Below are the records; give again exactly the line with "Viewport: 844px width, 723px", the line with "Instruction: Click 国家申请 in the breadcrumb", and each line that lies between them, and nothing besides.

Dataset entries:
▼

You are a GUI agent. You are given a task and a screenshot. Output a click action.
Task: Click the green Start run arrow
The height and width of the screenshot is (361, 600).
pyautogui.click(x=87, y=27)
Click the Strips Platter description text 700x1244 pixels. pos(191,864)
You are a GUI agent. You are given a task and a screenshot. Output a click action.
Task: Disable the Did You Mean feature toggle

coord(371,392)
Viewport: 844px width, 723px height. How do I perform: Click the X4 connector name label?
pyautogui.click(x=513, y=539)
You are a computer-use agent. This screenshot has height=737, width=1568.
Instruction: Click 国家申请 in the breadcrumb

▲
▼

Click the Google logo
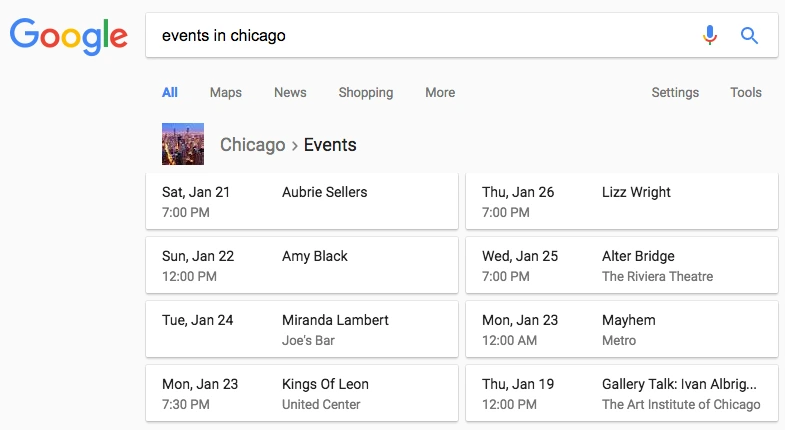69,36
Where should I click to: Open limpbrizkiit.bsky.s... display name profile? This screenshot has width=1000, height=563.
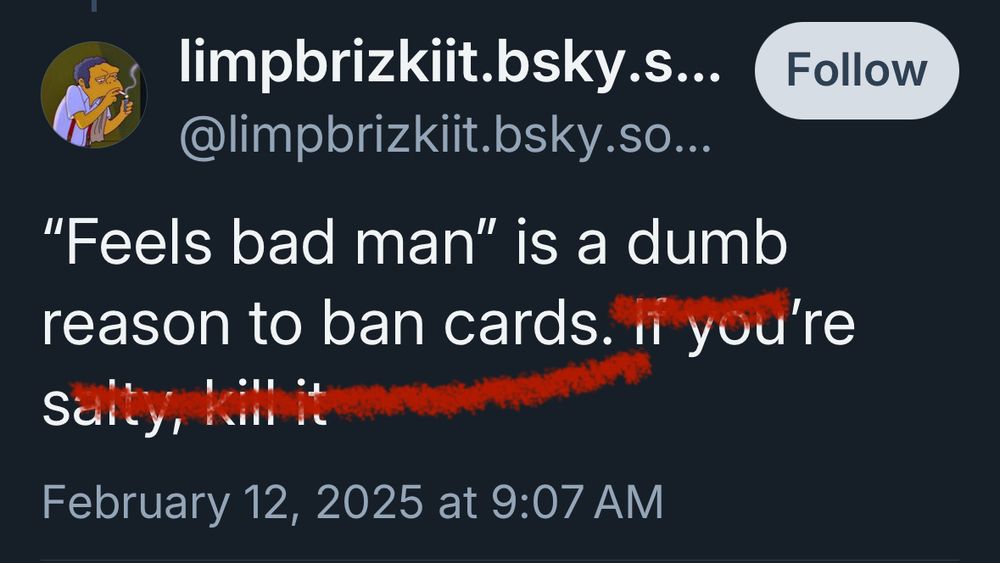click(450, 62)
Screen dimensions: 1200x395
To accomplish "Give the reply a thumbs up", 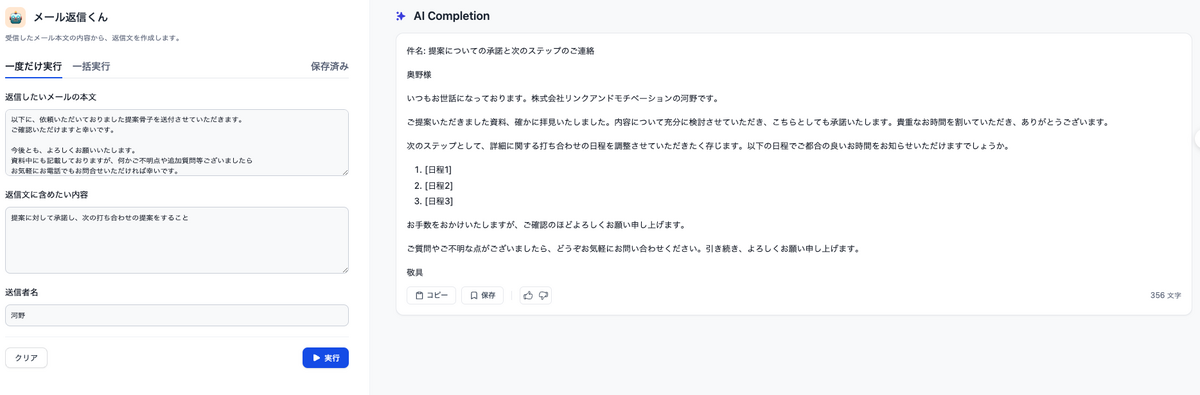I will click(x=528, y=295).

▲

Exercise answer
Viewport: 844px width, 723px height. How do I perform: Click the X4 connector name label?
pyautogui.click(x=513, y=539)
You are a computer-use agent. This screenshot has height=737, width=1568.
Instruction: Click 国家申请 in the breadcrumb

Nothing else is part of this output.